El problema radica en cuánto resto queda para sostener dicho escenario debido a la debilidad macroeconómica que es el resultado de que tengamos muy poco espacio para movernos en el terreno de la apreciación ya que quedan pocas reservas, tenemos la imposibilidad de colocar deuda y de emitir. Aunque la financiación al tesoro luego de que en enero y febrero haya sido cero,  en el último mes volvió a cobrar fuerza aunque de manera mucho menor si vemos el relativo con el 2020.

Como ya sabemos,  Guzmán anunció que el dólar iba a correr más lento que la inflación rondando el 25% versus la inflación del presupuesto 2021 donde se proyecta un aumento  de precios del 29% pero el problema se radica en que hasta la consultora más optimista no estima una inflación menor al 45% para este año, entonces si el dólar se mueve rondando lo que dijo el ministro de Economía y la inflación es alrededor del 50% efectivamente, la apreciación del tipo de cambio sería del 18%, comparándola con la del 2011 que había sido del 11%, sería la apreciación cambiara más grande desde la convertibilidad.

Una variable muy importante en economía siempre son las expectativas y la sociedad está calibrando sus expectativas de devaluación y presiones cambiarias teniendo en cuenta que es una crónica de una muerte anunciada el salto discreto de la divisa estadounidense o también puede ser que dicha consecuencia sea un aumento de la brecha dado el súper cepo actual.

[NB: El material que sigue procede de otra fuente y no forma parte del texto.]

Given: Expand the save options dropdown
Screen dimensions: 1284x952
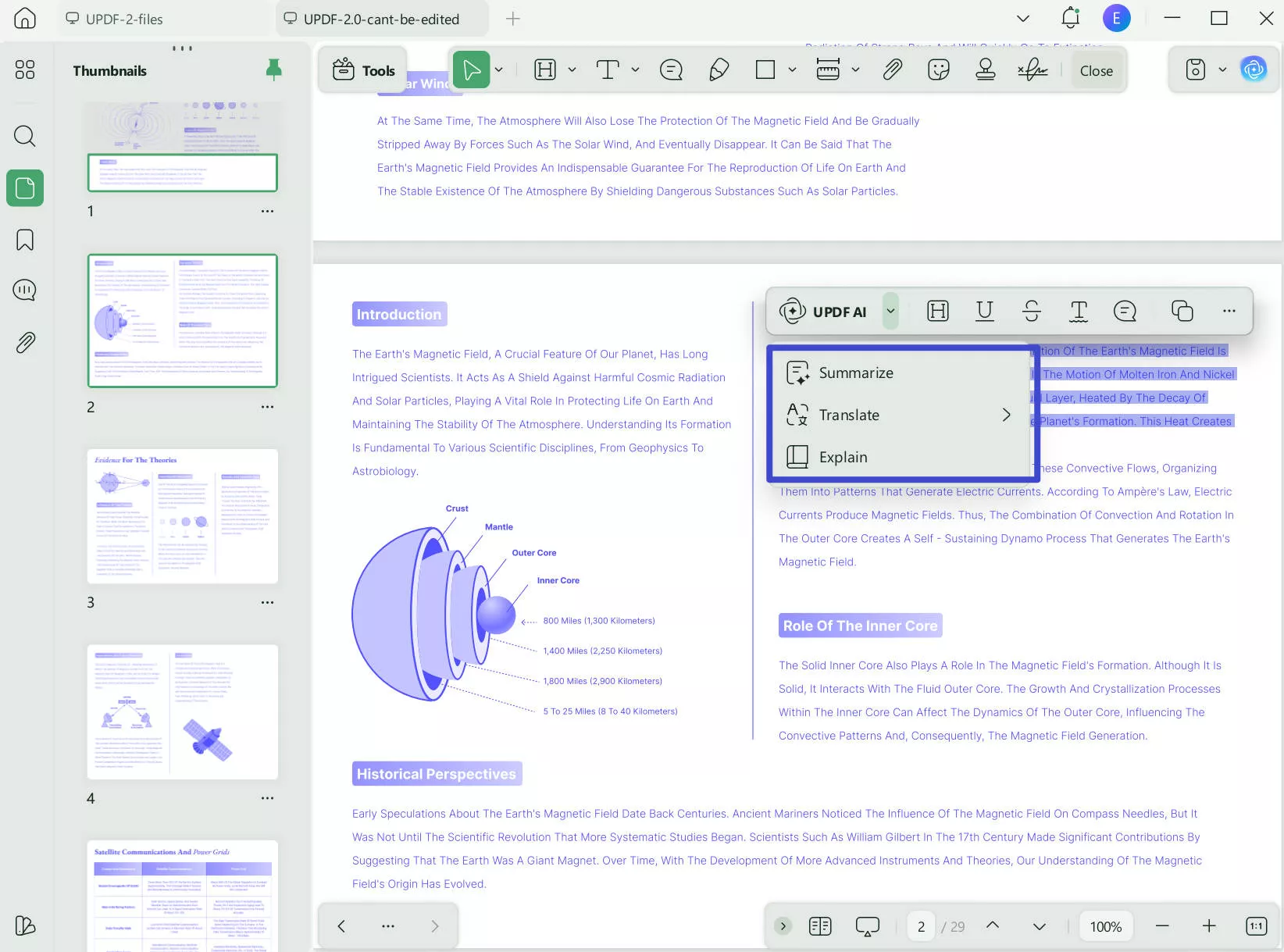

Las expectativas de devaluación del mediano y largo plazo se van a disparar conforme a que la inflación siga avanzando y el dólar cada vez se atrase más.  

A la gente no la podes engañar sistemáticamente y es consciente de que la baja de los dólares alternativos con respecto al oficial y sus respectivas brechas no fueron resultado de un plan económico o de políticas monetarias consistentes, sino que fue gracias a la intervención del Banco Central en el mercado de bonos haciendo ese ‘’rulo’’ que bien describió Guzmán pocos días atrás. Esto quiere decir que la brecha está estable por medidas interinas del gobierno y no por situaciones genuinas.

Por otro lado, la inflación de marzo fue de 4,8% con un acumulado de más de 12% en lo que va del año, teniendo en cuenta que no podemos dejar de lado el congelamiento de tarifas que rige desde hace más de un año. Dicha política conforma otra ancla nominal y en el caso de que no estuviera presionaría al alza al índice de precios.

Un alivio transitorio podría darse de la mano del FMI, la Argentina podría aumentar sus reservas internacionales alrededor de u$s 4.350 millones de dólares, tener reservas mayores en este contexto significaría una mayor espalda y capacidad para afrontar la recuperación. También debemos tener en cuenta que tenemos al club de paris antes que el FMI y debemos decidir el pago o no de este primero.

El tipo de cambio se va a contener a cualquier costo hasta que las elecciones hayan pasado y luego una de las posibles alternativas de salida se traduciría en tratar de corregir mediante un salto discreto los atrasos cambiarios generados o simplemente acelerar la depreciación.  El cepo tan rígido que tenemos es una de las maneras para abaratar constantemente la divisa, pero es muy difícil para el BCRA seguir atrasando constantemente el tipo de cambio con los niveles críticos de reservas actuales.